LKML Archive on lore.kernel.org
 help / color / Atom feed
From: Liran Alon <liran.alon@oracle.com>
To: Alexander Graf <graf@amazon.de>,
	"Paraschiv, Andra-Irina" <andraprs@amazon.com>,
	Paolo Bonzini <pbonzini@redhat.com>,
	linux-kernel@vger.kernel.org
Cc: Anthony Liguori <aliguori@amazon.com>,
	Benjamin Herrenschmidt <benh@amazon.com>,
	Colm MacCarthaigh <colmmacc@amazon.com>,
	Bjoern Doebel <doebel@amazon.de>,
	David Woodhouse <dwmw@amazon.co.uk>,
	Frank van der Linden <fllinden@amazon.com>,
	Martin Pohlack <mpohlack@amazon.de>, Matt Wilson <msw@amazon.com>,
	Balbir Singh <sblbir@amazon.com>,
	Stewart Smith <trawets@amazon.com>,
	Uwe Dannowski <uwed@amazon.de>,
	kvm@vger.kernel.org, ne-devel-upstream@amazon.com
Subject: Re: [PATCH v1 00/15] Add support for Nitro Enclaves
Date: Tue, 28 Apr 2020 19:01:45 +0300
Message-ID: <6789d559-cb57-24b5-2c4a-57c6d18133a2@oracle.com> (raw)
In-Reply-To: <50f58a36-76ee-5e97-f5e6-1f08bee0c596@amazon.de>


On 28/04/2020 18:25, Alexander Graf wrote:
>
>
> On 27.04.20 13:44, Liran Alon wrote:
>>
>> On 27/04/2020 10:56, Paraschiv, Andra-Irina wrote:
>>>
>>> On 25/04/2020 18:25, Liran Alon wrote:
>>>>
>>>> On 23/04/2020 16:19, Paraschiv, Andra-Irina wrote:
>>>>>
>>>>> The memory and CPUs are carved out of the primary VM, they are
>>>>> dedicated for the enclave. The Nitro hypervisor running on the host
>>>>> ensures memory and CPU isolation between the primary VM and the
>>>>> enclave VM.
>>>> I hope you properly take into consideration Hyper-Threading
>>>> speculative side-channel vulnerabilities here.
>>>> i.e. Usually cloud providers designate each CPU core to be assigned
>>>> to run only vCPUs of specific guest. To avoid sharing a single CPU
>>>> core between multiple guests.
>>>> To handle this properly, you need to use some kind of core-scheduling
>>>> mechanism (Such that each CPU core either runs only vCPUs of enclave
>>>> or only vCPUs of primary VM at any given point in time).
>>>>
>>>> In addition, can you elaborate more on how the enclave memory is
>>>> carved out of the primary VM?
>>>> Does this involve performing a memory hot-unplug operation from
>>>> primary VM or just unmap enclave-assigned guest physical pages from
>>>> primary VM's SLAT (EPT/NPT) and map them now only in enclave's SLAT?
>>>
>>> Correct, we take into consideration the HT setup. The enclave gets
>>> dedicated physical cores. The primary VM and the enclave VM don't run
>>> on CPU siblings of a physical core.
>> The way I would imagine this to work is that Primary-VM just specifies
>> how many vCPUs will the Enclave-VM have and those vCPUs will be set with
>> affinity to run on same physical CPU cores as Primary-VM.

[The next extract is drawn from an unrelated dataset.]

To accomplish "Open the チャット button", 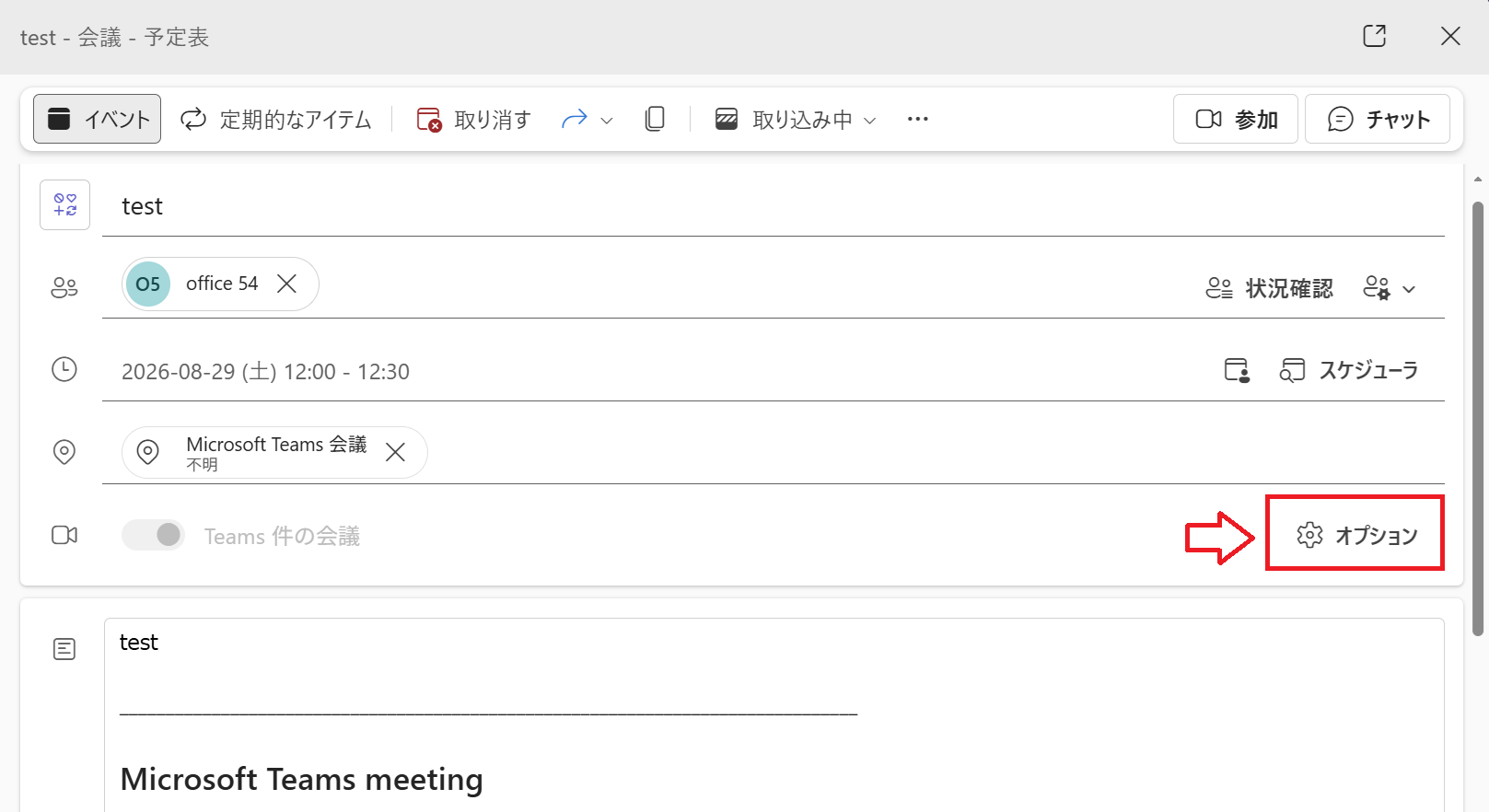I will (x=1378, y=119).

>> But with the exception that scheduler is modified to not run vCPUs of
>> Primary-VM and Enclave-VM as sibling on the same physical CPU core
>> (core-scheduling). i.e. This is different than primary-VM losing
>> physical CPU cores permanently as long as the Enclave-VM is running.
>> Or maybe this should even be controlled by a knob in virtual PCI device
>> interface to allow flexibility to customer to decide if Enclave-VM needs
>> dedicated CPU cores or is it ok to share them with Primary-VM
>> as long as core-scheduling is used to guarantee proper isolation.
>
> Running both parent and enclave on the same core can *potentially* 
> lead to L2 cache leakage, so we decided not to go with it :).
Haven't thought about the L2 cache. Makes sense. Ack.
>
>>>
>>> Regarding the memory carve out, the logic includes page table entries
>>> handling.
>> As I thought. Thanks for conformation.
>>>
>>> IIRC, memory hot-unplug can be used for the memory blocks that were
>>> previously hot-plugged.
>>>
>>> https://urldefense.com/v3/__https://www.kernel.org/doc/html/latest/admin-guide/mm/memory-hotplug.html__;!!GqivPVa7Brio!MubgaBjJabDtNzNpdOxxbSKtLbqXHbsEpTtZ1mj-rnfLvMIbLW1nZ8cK10GhYJQ$ 
>>>
>>>
>>>>
>>>> I don't quite understand why Enclave VM needs to be
>>>> provisioned/teardown during primary VM's runtime.
>>>>
>>>> For example, an alternative could have been to just provision both
>>>> primary VM and Enclave VM on primary VM startup.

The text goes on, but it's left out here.